**Work to be completed**
Give only the number of lines in the data that contain the word "click".

**Dataset entries**

══════

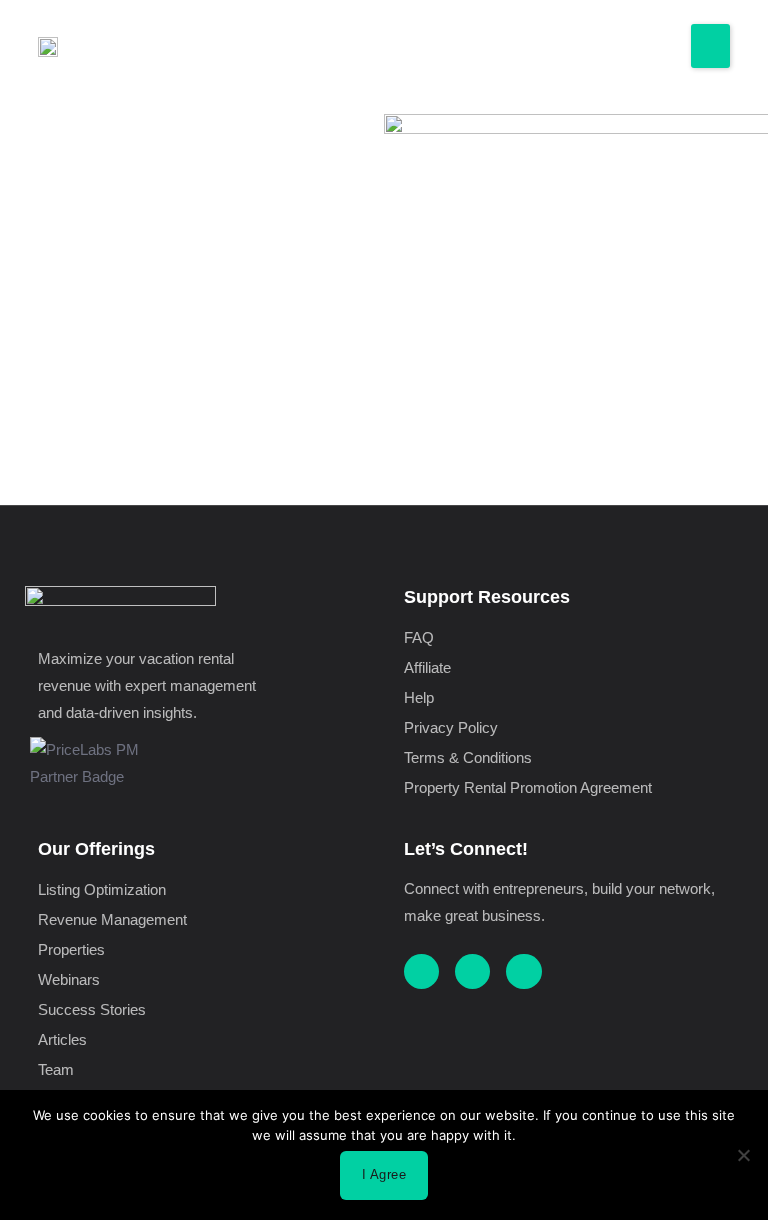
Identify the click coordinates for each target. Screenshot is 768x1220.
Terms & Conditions (468, 758)
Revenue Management (112, 920)
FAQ (419, 638)
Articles (62, 1040)
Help (419, 698)
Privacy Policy (451, 728)
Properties (71, 950)
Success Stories (92, 1010)
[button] (710, 46)
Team (56, 1070)
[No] (743, 1155)
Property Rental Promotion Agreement (528, 788)
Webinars (69, 980)
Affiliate (427, 668)
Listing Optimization (102, 890)
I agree (384, 1174)
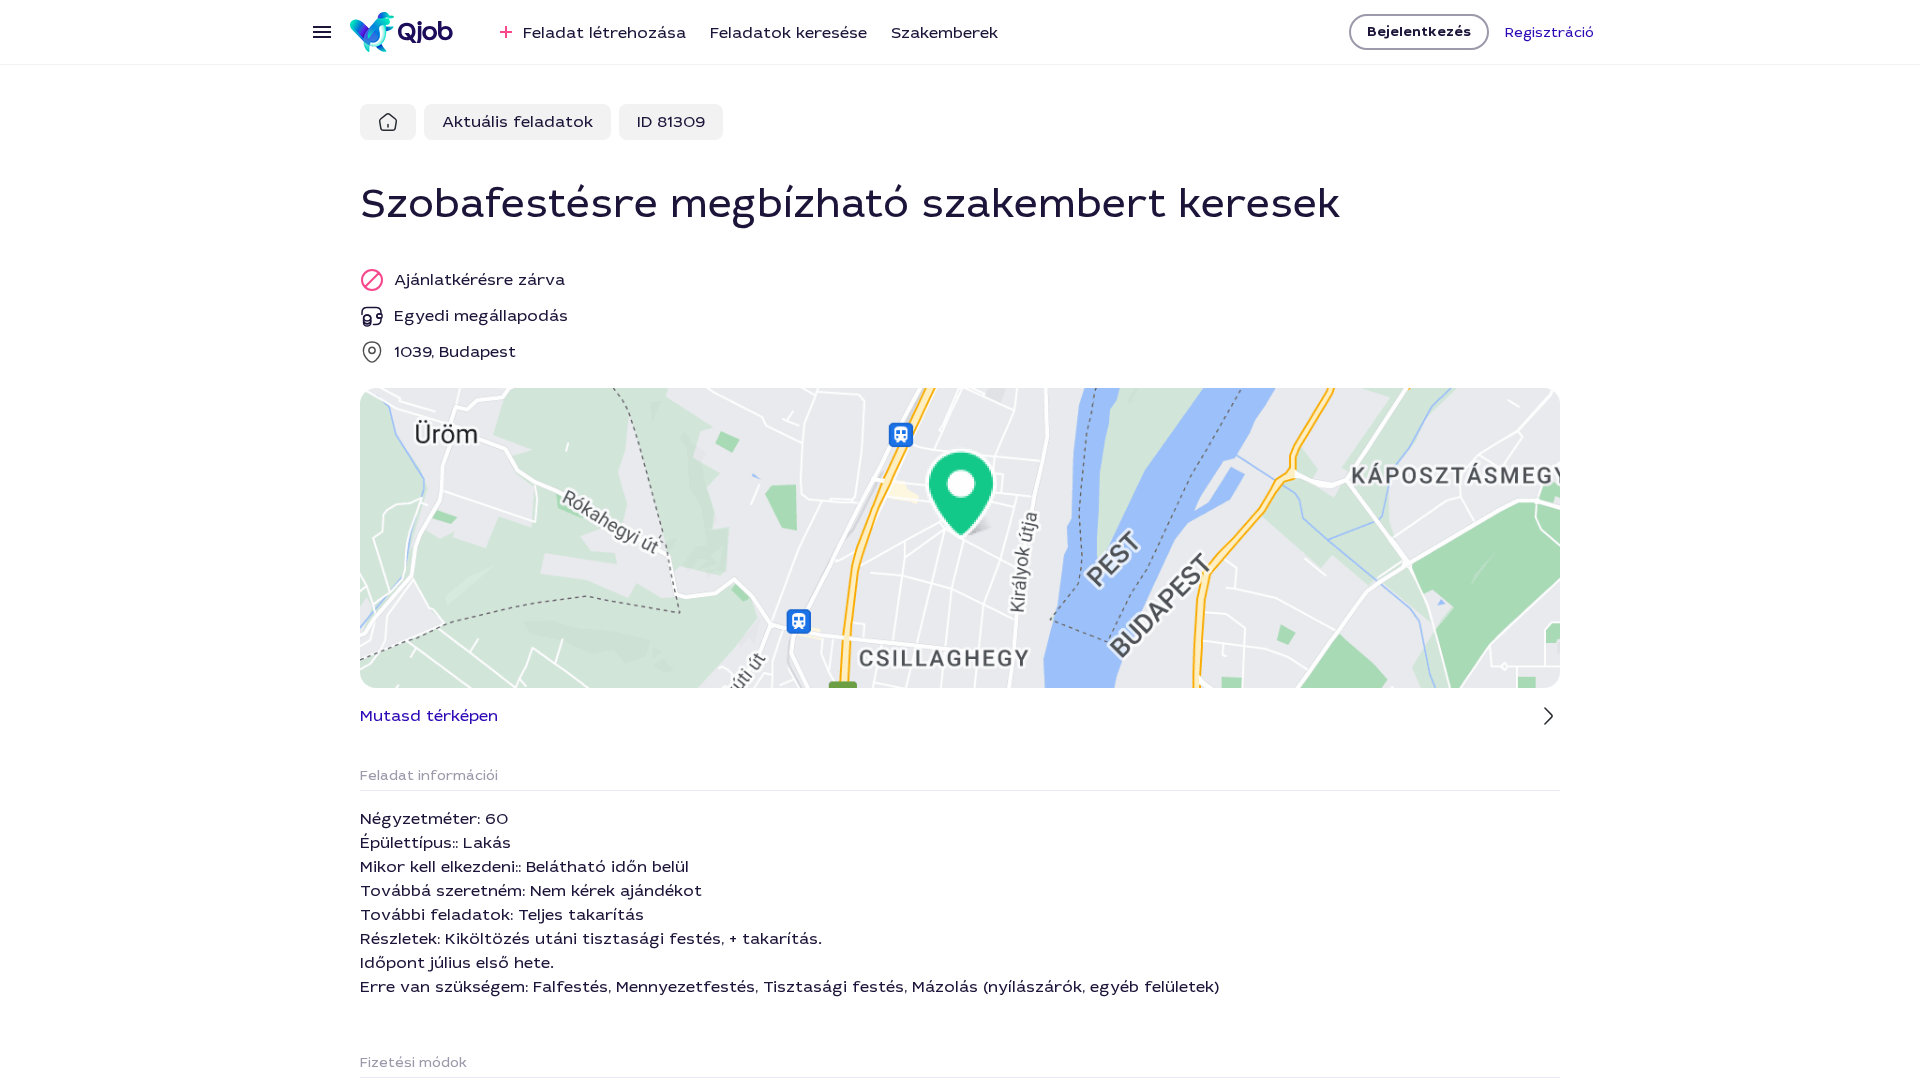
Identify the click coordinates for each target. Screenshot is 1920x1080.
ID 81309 (671, 121)
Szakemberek (944, 32)
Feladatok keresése (788, 32)
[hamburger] (322, 32)
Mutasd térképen (429, 715)
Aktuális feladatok (517, 121)
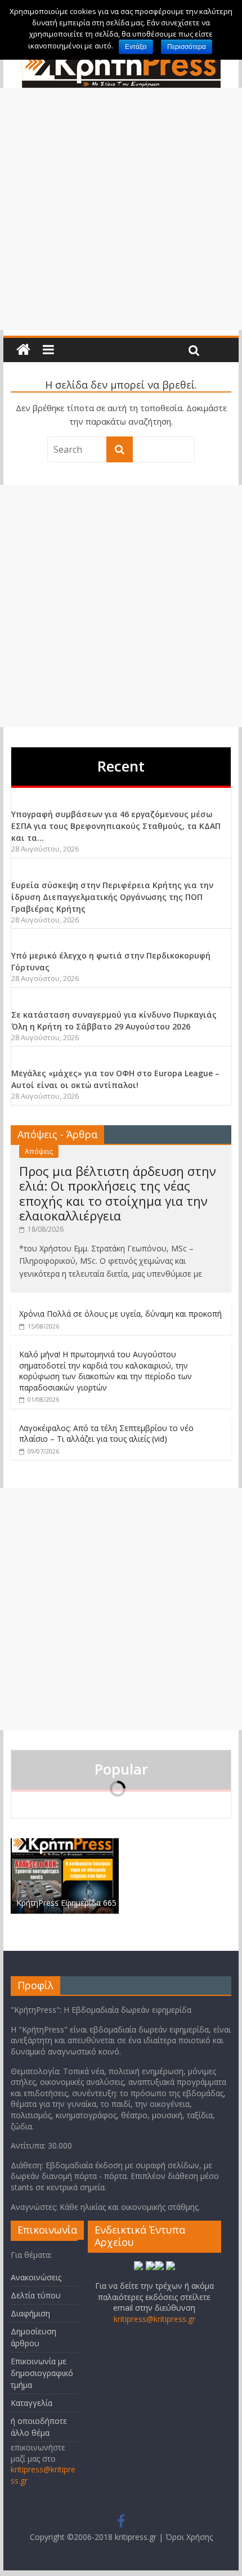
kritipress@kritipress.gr (154, 2319)
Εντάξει (136, 47)
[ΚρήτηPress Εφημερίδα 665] (65, 1844)
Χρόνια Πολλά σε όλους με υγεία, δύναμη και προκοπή (120, 1313)
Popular (121, 1769)
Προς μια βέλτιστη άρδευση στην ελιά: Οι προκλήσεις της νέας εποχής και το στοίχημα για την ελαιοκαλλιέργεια (117, 1193)
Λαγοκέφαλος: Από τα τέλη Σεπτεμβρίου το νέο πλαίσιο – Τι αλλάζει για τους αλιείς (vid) (106, 1434)
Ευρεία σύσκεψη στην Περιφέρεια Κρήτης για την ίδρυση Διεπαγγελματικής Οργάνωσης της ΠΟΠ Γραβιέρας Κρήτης (112, 897)
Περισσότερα (186, 47)
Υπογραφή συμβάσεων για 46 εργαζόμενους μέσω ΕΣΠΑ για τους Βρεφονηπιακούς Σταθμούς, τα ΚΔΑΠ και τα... (116, 826)
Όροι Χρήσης (189, 2537)
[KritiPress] (23, 350)
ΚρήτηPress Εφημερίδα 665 (66, 1902)
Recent (121, 766)
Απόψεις (39, 1151)
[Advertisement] (121, 209)
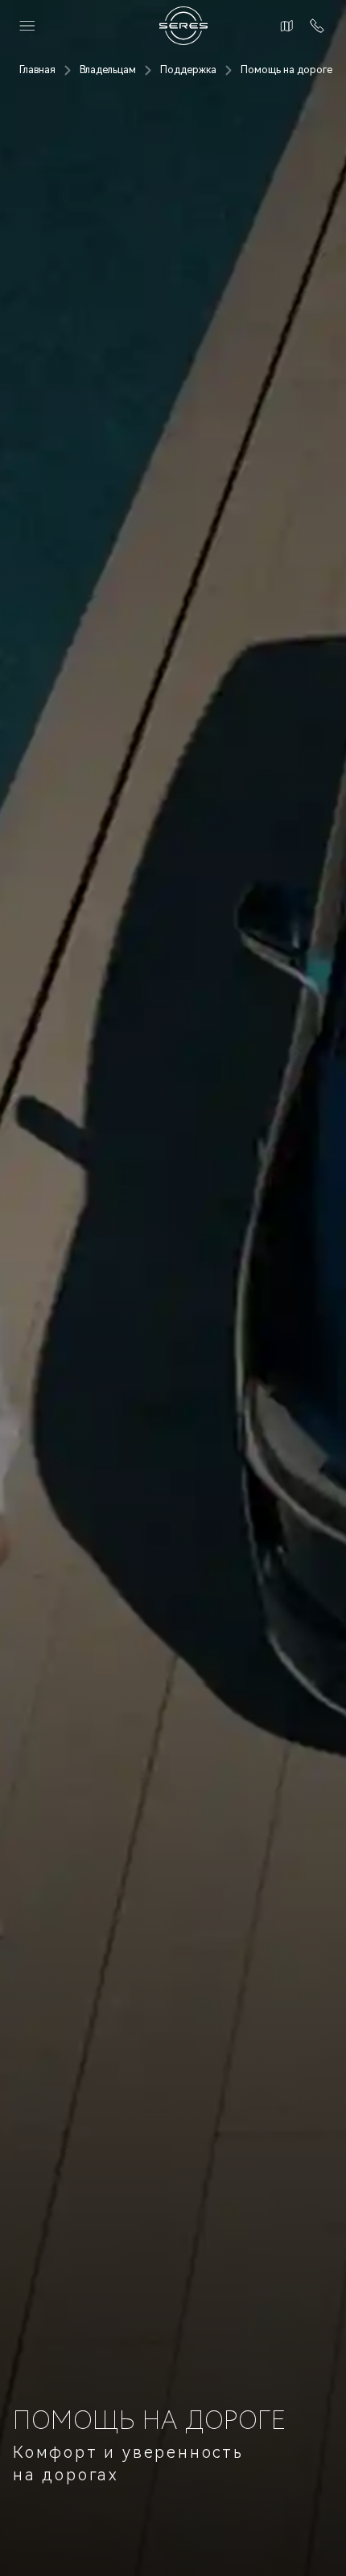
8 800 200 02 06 (314, 25)
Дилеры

══════

**Reply to the exercise**
2